- Task item
Please write each record out again word for word.

+ + + + + + +

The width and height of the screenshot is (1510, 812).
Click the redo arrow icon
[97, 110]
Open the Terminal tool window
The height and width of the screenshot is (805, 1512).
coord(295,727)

+ + + + + + +

- Exercise answer
The width and height of the screenshot is (1510, 812).
Click the redo arrow icon
[97, 110]
Open the Terminal tool window
The height and width of the screenshot is (805, 1512).
coord(295,727)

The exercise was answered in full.